Tom: Yeah, absolutely. So we've got lots of details in the webinar. So we're going to talk through the best practice guidelines and what they recommend. we're going to look at specific, knee focused and hip focused exercises. And then we've got a staged rehab programme that you can adapt and apply to people with patellofemoral pain to give you ideas.
So that will start off with a, a low load phase for the knee progress on to include more challenge around the knee and go on towards more advanced exercises. And that comes from something we've developed, for our online course running repairs online, where we've got this great selection of exercise images with instructions in QR code.
So the QR code allows the patient to go and actually see a video of the exercise so we can use those to build these great staged rehab plans. you can use those as part of the course to build brilliant exercise plans for your patients. And we'll, utilise that within a webinar, show you how we are going to use that to make you a, great, progressive plan that you can adapt and use. David: Awesome. So people can get access to the free webinar. that'll give them access to that patellofemoral pain rehab handout. And, also we've got that free running assessment handout so you can get access to both those things on the, podcast resources page. So if you haven't got those now, jump over to the podcast page and grab your access to that. So thanks Tom, loved getting you on again and sharing all those details on rehab. So that was fantastic. Appreciate it.

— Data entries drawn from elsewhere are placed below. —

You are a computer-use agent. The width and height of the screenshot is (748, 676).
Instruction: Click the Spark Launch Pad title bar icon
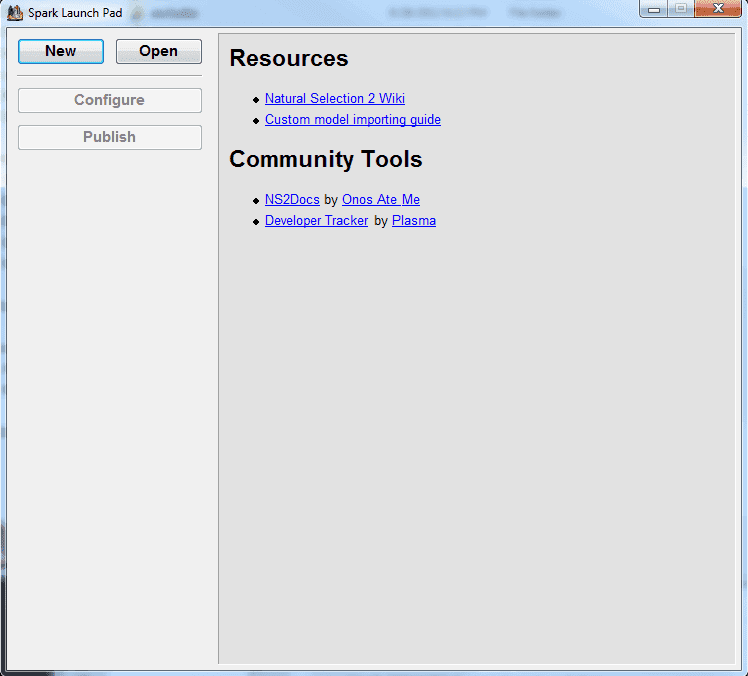15,13
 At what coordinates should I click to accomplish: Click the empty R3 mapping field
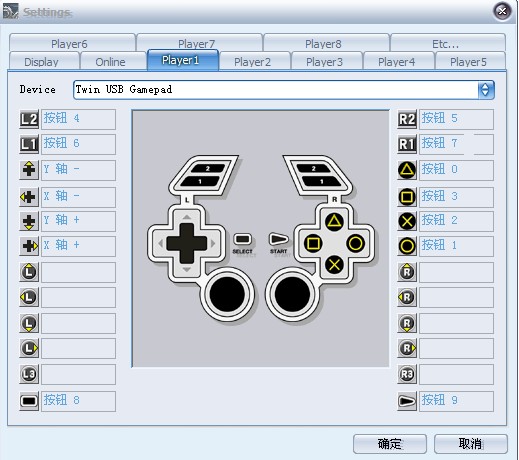pos(456,374)
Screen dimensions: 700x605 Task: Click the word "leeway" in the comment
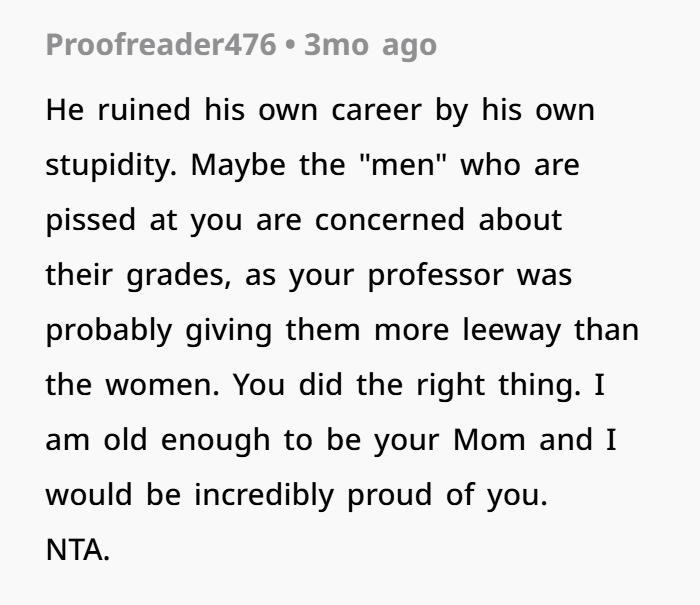(512, 331)
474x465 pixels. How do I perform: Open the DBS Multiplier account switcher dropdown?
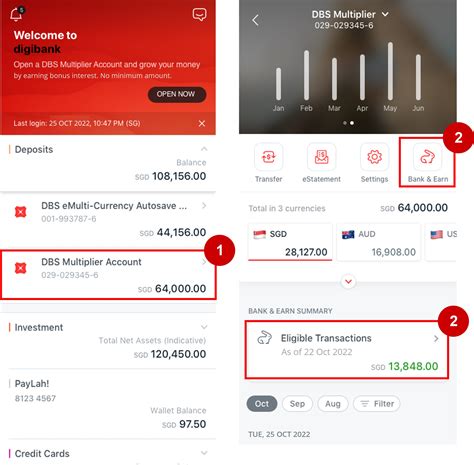385,14
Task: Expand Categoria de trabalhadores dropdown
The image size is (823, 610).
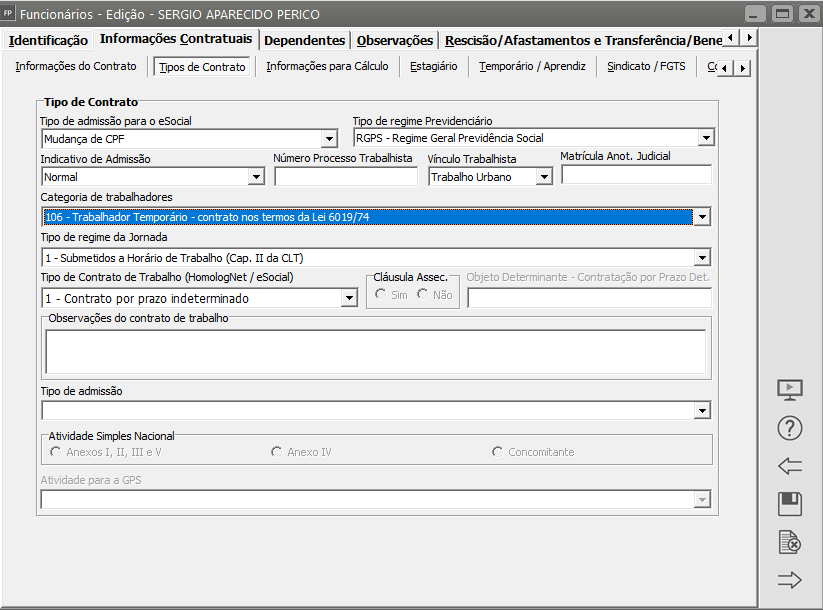Action: [x=702, y=217]
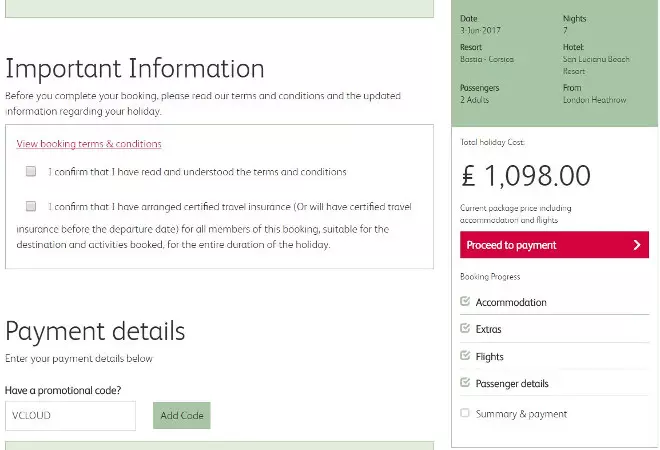Click the checkmark icon beside Flights
This screenshot has height=450, width=660.
click(465, 355)
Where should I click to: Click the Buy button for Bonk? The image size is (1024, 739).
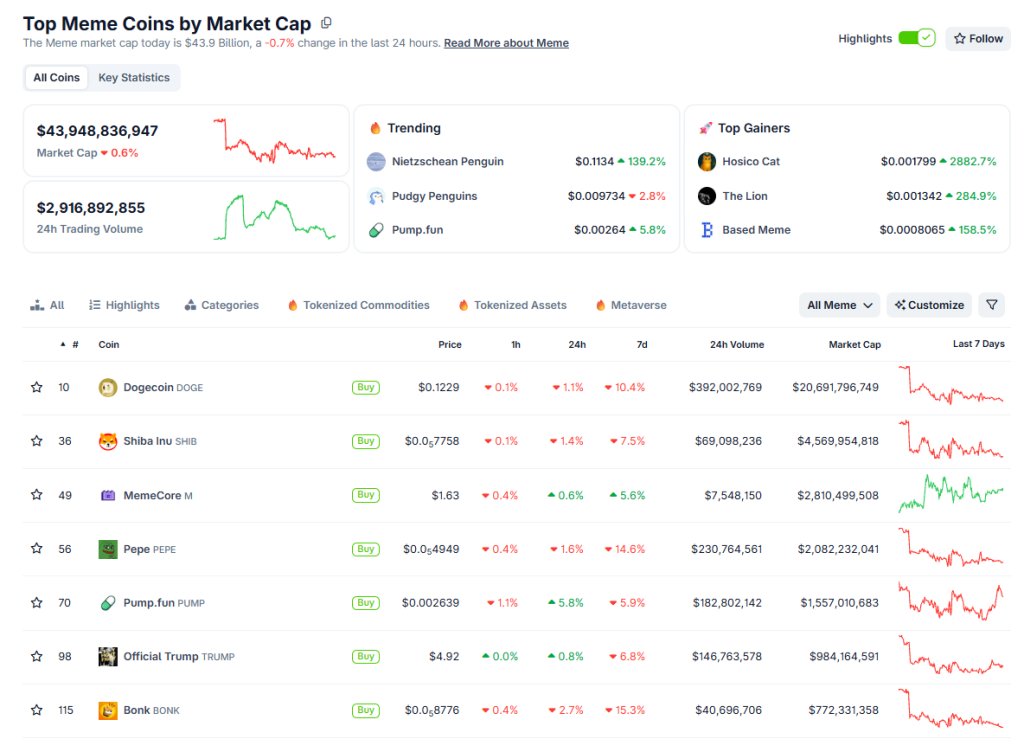366,710
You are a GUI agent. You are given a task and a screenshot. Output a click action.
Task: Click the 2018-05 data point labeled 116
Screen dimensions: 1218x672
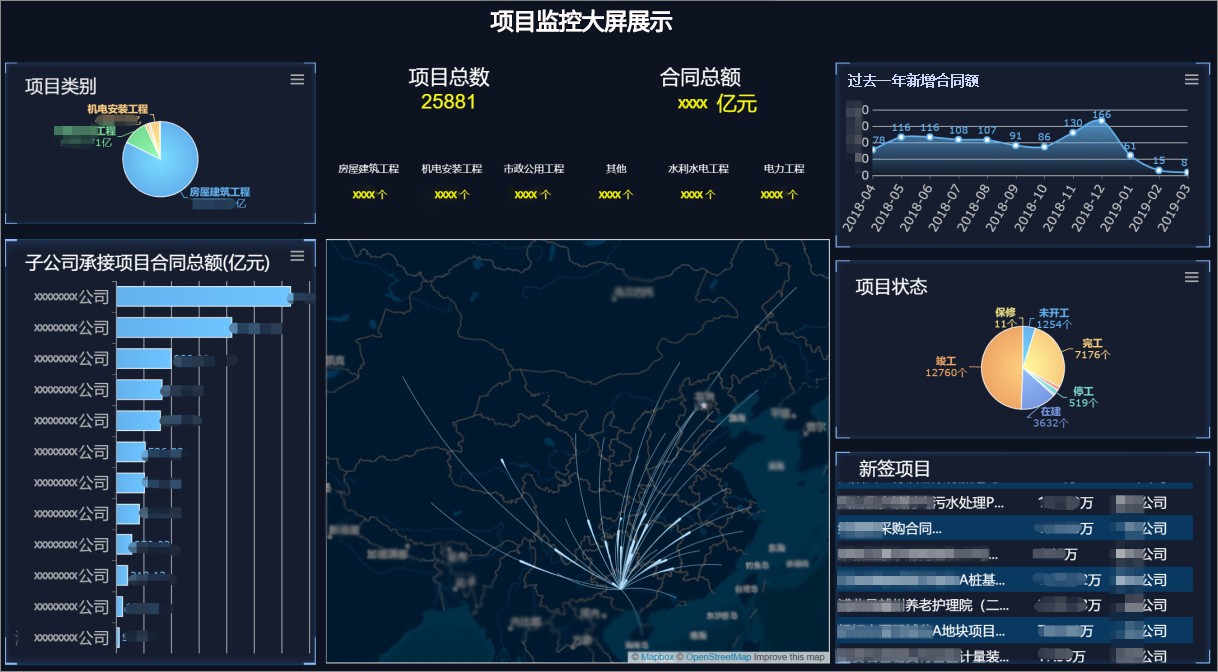click(901, 136)
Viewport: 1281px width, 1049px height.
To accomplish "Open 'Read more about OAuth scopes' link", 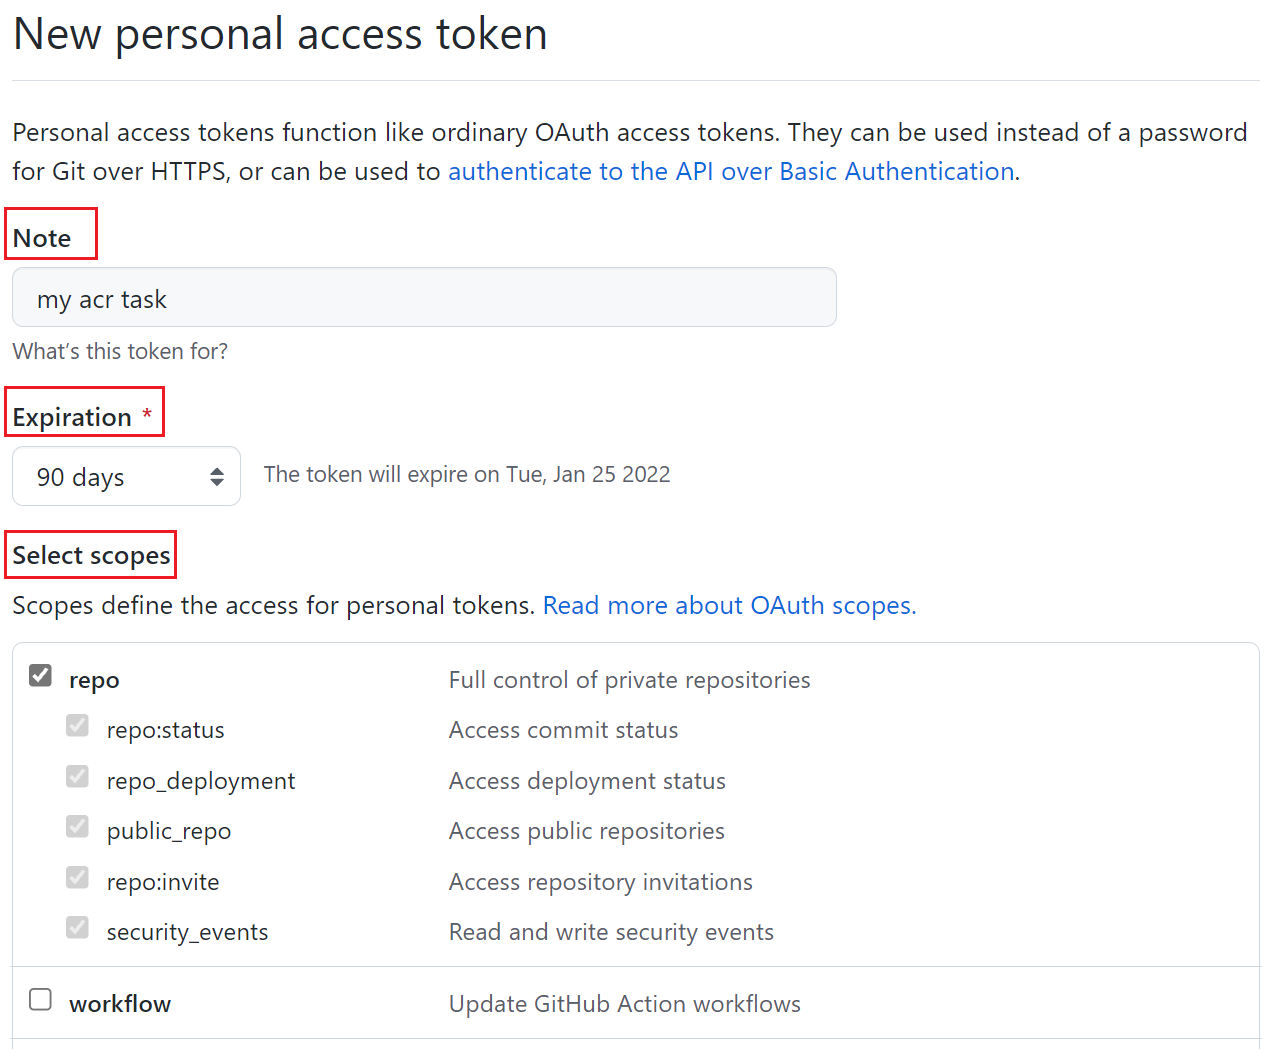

Tom: Thank you very much for having me back. David, if you've been really good to go through, this case study and, pull it all together. So I'm really looking forward to the next phase when we're, we're going to talk a bit more about, you know, how do we actually progress this person towards that HYROX competition. So far we've talked about her doing like 2K, how are we going to get her back to that, competition and how did that go?
So yeah, I'm looking forward to covering that next time. David: Yeah, because that's that fourth pillar. So on the next one, yeah, I want to get you back and yeah, have a chat about that, about that gait analysis piece, about the running progression because that's where she wants to get to.
So how you go about actually progressing their running and get them to where they want to be. So look forward to chatting about that in the next podcast. So thanks Tom. Tom: Excellent. See you there.